O relatório mais recente do Instituto Brasileiro de Geografia e Estatística (IBGE) mostra avanços importantes na redução da pobreza e da extrema pobreza. De acordo com os dados do IBGE, a proporção de pessoas vivendo na pobreza caiu de 27,3% em 2023 para 23,1% em 2024.

Esse é o menor nível registrado desde o início da série histórica, em 2012, com mais de 8,6 milhões de pessoas saindo dessa condição. Da extrema pobreza saíram 1,9 milhão de pessoas, com o índice baixando de 4,4% para 3,5% da população. Em agosto do ano passado, o País foi retirado do Mapa da Fome, como registrou a Organização das Nações Unidas (ONU). Em novembro, o IBGE divulgou informações sobre o aumento da expectativa de vida entre os brasileiros.

São considerados em situação de pobreza os domicílios com renda inferior a US$ 6,94 por pessoa. Na extrema pobreza, residências com renda inferior a US$ 2,18 por pessoa. Para fazer os cálculos, o IBGE adota os parâmetros do Banco Mundial.

Os índices positivos são reflexo de uma combinação de fatores, como o aquecimento do mercado de trabalho e a transferência de renda, proporcionada por programas como o Bolsa Família, que beneficiam um setor expressivo da sociedade.
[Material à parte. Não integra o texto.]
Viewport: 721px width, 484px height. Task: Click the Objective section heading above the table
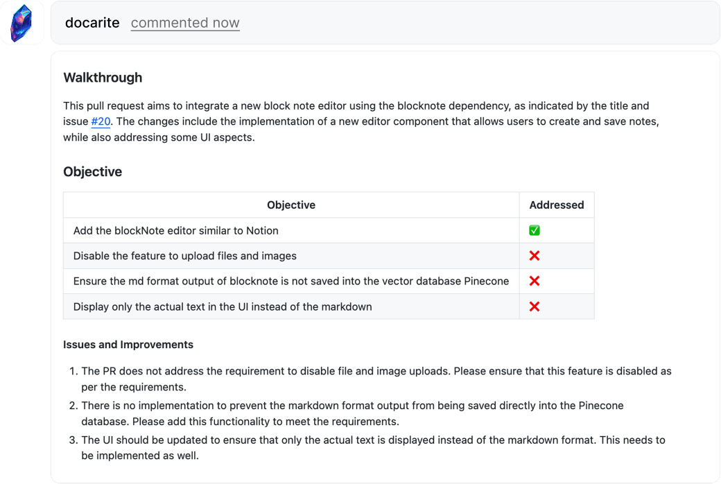pos(92,172)
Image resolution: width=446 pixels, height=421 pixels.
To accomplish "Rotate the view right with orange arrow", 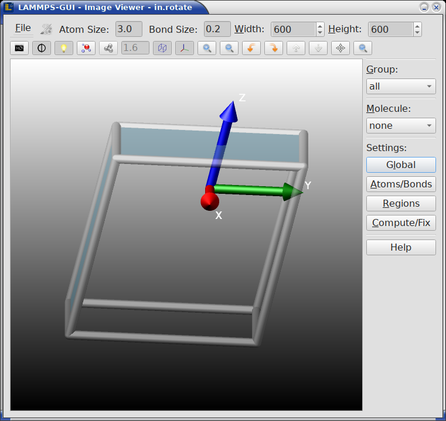I will 274,48.
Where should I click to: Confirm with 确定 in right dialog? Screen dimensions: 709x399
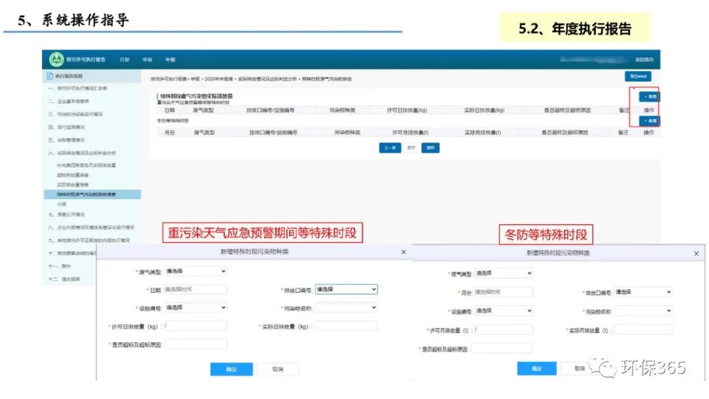click(536, 369)
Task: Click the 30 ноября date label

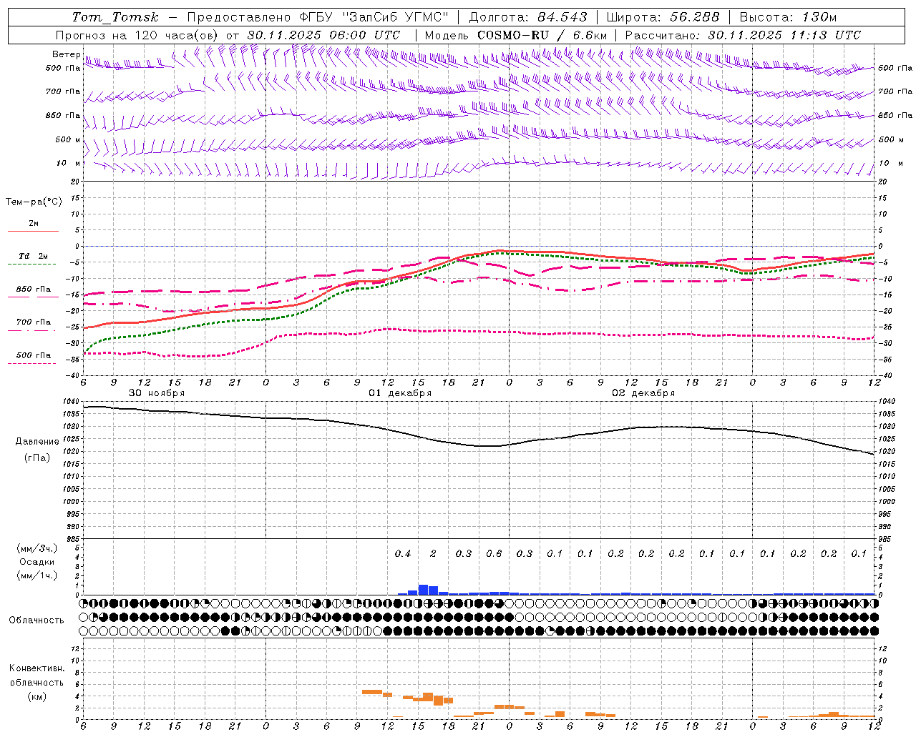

No entanto, os benefícios do recuo da pobreza e da extrema pobreza, como de outros índices, impactam de forma diferente regiões e segmentos sociais. A pobreza é mais elevada nas áreas rurais do que nas urbanas. Pessoas pretas e pardas são mais atingidas pela vulnerabilidade em comparação com a população branca.

Quanto às regiões, o Nordeste concentra a maior parte da população em situação de vulnerabilidade. Essas questões precisam ser consideradas na implementação das políticas públicas, de modo a evitar essas disparidades.

Também é preciso lembrar que, quando milhões de pessoas conseguem sair da pobreza e da extrema pobreza — devido a políticas públicas e ao aumento da oferta de empregos —, outras tantas continuam vivendo nessas condições inaceitáveis. No Brasil existem muitas urgências, é verdade, mas nenhuma mais premente do que acabar com a miséria em um País que é considerado o "celeiro do mundo", pela quantidade de alimentos que produz. É preciso mais pressa para reduzir as injustiças e as desigualdades.